A staircase in Pismo Beach has been closed due to storm damage. Should it be demolished?
Beachgoers and lovers of the California coast may have one fewer access points to the sand in Pismo Beach within the next few years if the city can’t find an affordable way to repair or replace a damaged staircase.
Since Oct. 26, 2021, the Pier Avenue beach access stairs near Margo Dodd Park have been closed to the public after a storm battered the structure, washing away the bottom level of steps that descend to around 800 feet of sandy beach and rocky coastal outcroppings.
At its Tuesday meeting, the Pismo Beach Planning Commission raised the possibility of permanently demolishing the stairs after several attempts to secure grant funding for repairs fell through in recent years.
With the connection to the beach broken below the third landing, city staff offered four options for the stairs’ future, as directed by the City Council at a November 2022 meeting.

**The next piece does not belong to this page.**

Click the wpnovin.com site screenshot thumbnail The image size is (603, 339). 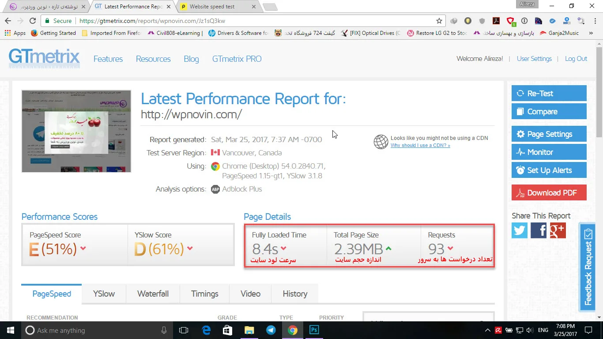(76, 131)
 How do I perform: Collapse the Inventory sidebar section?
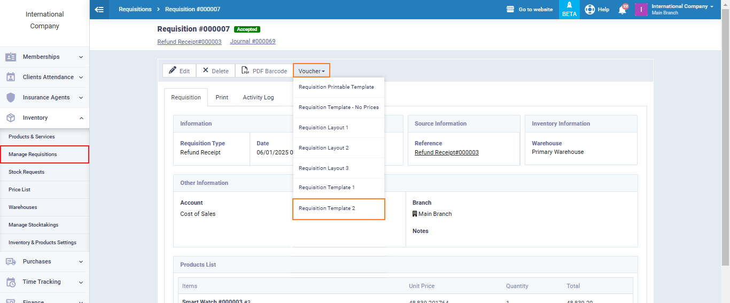coord(81,118)
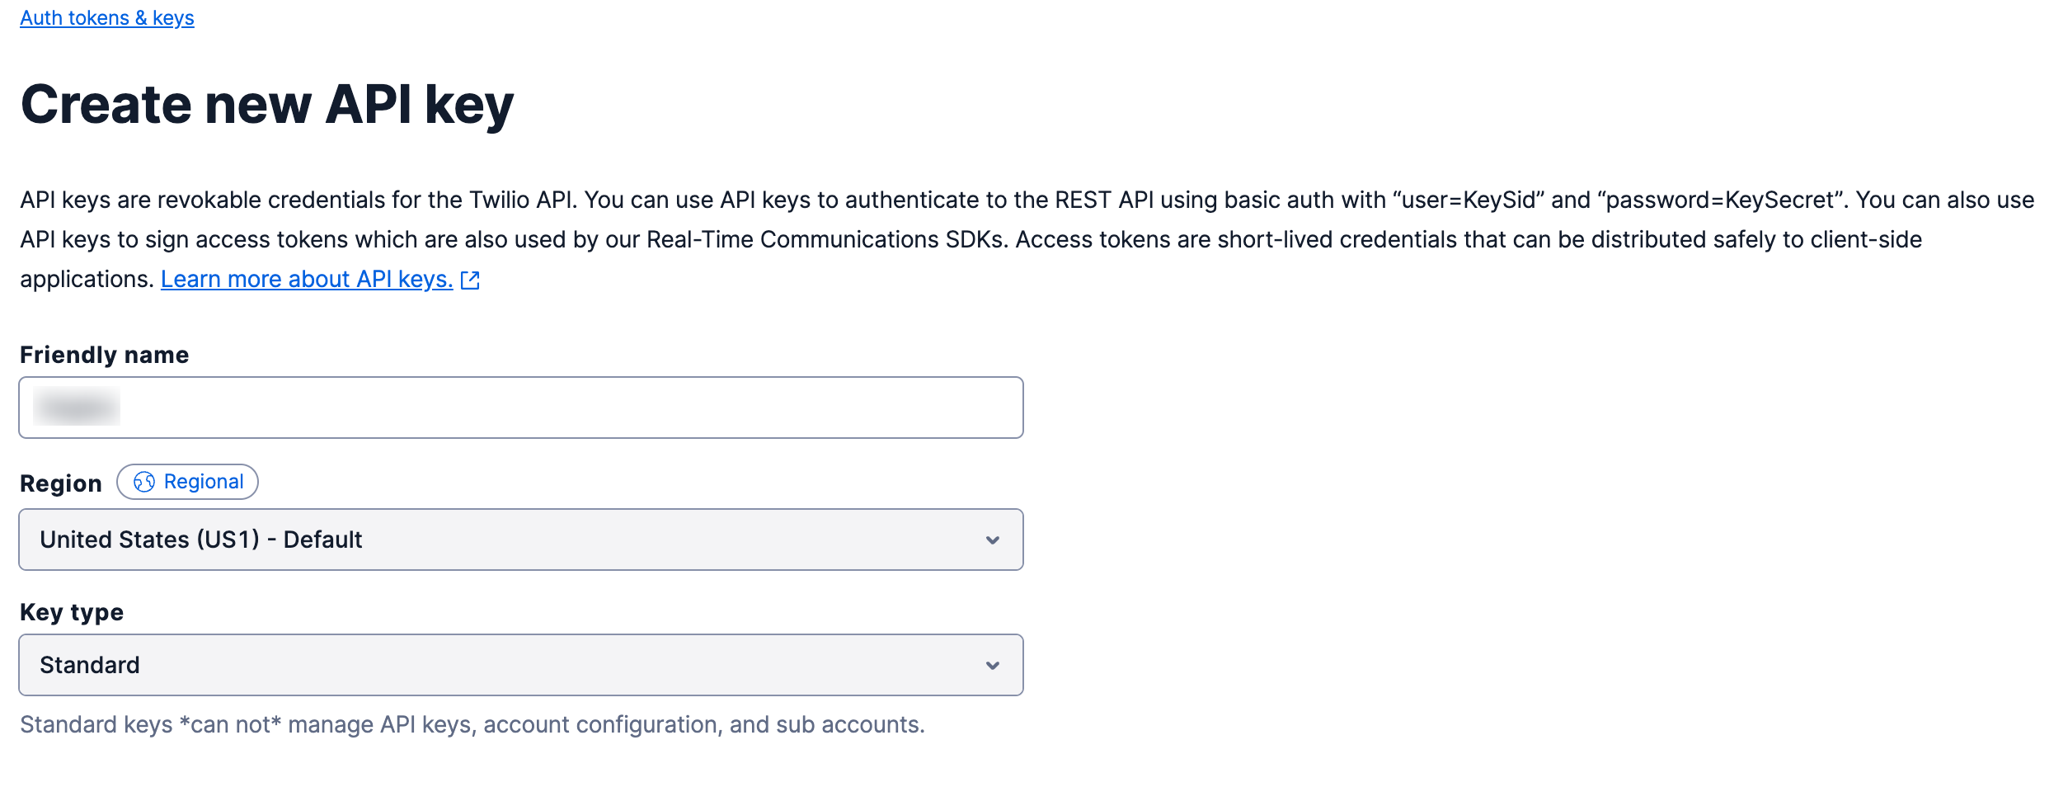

Options ranged from spending around $430,000 on temporary repairs to reopen the stairway as is, all the way up to a $5.2 million project to build an entirely new access at Palisade Avenue one block to the south, where the descent to the beach sits on steadier footing.
Ultimately, the Planning Commission voted 5-0 to approve a coastal development permit — a recent requirement from the California Coastal Commission to keep the stairs closed in their current state — that will give the city the option to demolish and remove the stairs entirely.
“The issue is repairing it in its current place in its current configuration doesn’t make any sense, because we’re only going to continue to have storms that will just wipe out the improvements if we put them back,” community development director Scot Graham said during the meeting. “That was the least expensive option, to put it back in its existing configuration, but that’s not money well spent — it really needs to be reconfigured or relocated, and that’s when the cost started moving up into the millions of dollars, which the city didn’t have.”
What options does the city have?
This year was already set to be decision time for the stairs’ future even before they were damaged, Graham said.
In 2005, the state Coastal Conservancy funded a review of the stairs, along with a 20-year grant to maintain the stairs through September 2025, meaning that after the end of the year, all future maintenance would shift to the city, Graham said.
Demolishing the stairs wholesale — which is what the coastal development permit allows for — is by far the cheapest option, as the city has already budgeted $360,000 for their removal in its Capital Improvement Plan, Graham said.
Complicating the path to fixing the stairs, the rocky bluffs below Margo Dodd Park feature several caves and structural issues with its seawall, meaning repairs to the stairs would need to go hand-in-hand with fixing any existing issues, Graham said.
One option could be to rebuild and reinforce the seawall with a new stair access included in the structure, which would improve the longevity of the replacement stairs, though this option would be the second-most expensive at an estimated $4.8 million, Graham said.
It would also mean getting the Coastal Commission’s approval — no sure bet, even if the commission tends to favor coastal armoring to protect public land and infrastructure, Graham said.
Replacing the stairs fully using the same design would cost around $2.3 million, he said.
Graham added that one condition of the coastal development permit’s approval was that the city would continue seeking grant funding to explore future options to replace the stairs, meaning there’s still a chance the city can take another shot at beach access in that spot in the next few years.
What happens next?
With the Planning Commission’s approval, the city now has the option to remove the stairs at will barring an appeal from the Coastal Commission, though any demolition work would likely happen in 2026 or 2027, Graham said.
Planning Commissioner Dan Oberhelman pointed out that people still use the Pier Avenue beach stairs even with closure notices posted and the entrance boarded up, and asked that city staff look into closing the stairs more completely in the meantime.
“I’m looking at a photo of the barricade that’s been put up — is there any way we can do something a little more attractive?” Oberhelman said. “I don’t know how you close off a stairwell and make it look pretty, but it kind of screams, ‘We’re poor and don’t have the money to fix it.’”
Planning Commissioner Reed Van Rozeboom said that while he was sad to see the access closed potentially for an extended period of time, the stairs are no longer fit for regular use.
“It’s obviously a hazard right now,” Van Rozeboom said. “The last thing I want to do is remove any coastal access, but in this particular scenario, it’s not safe access, so I think it is important that we remove this.”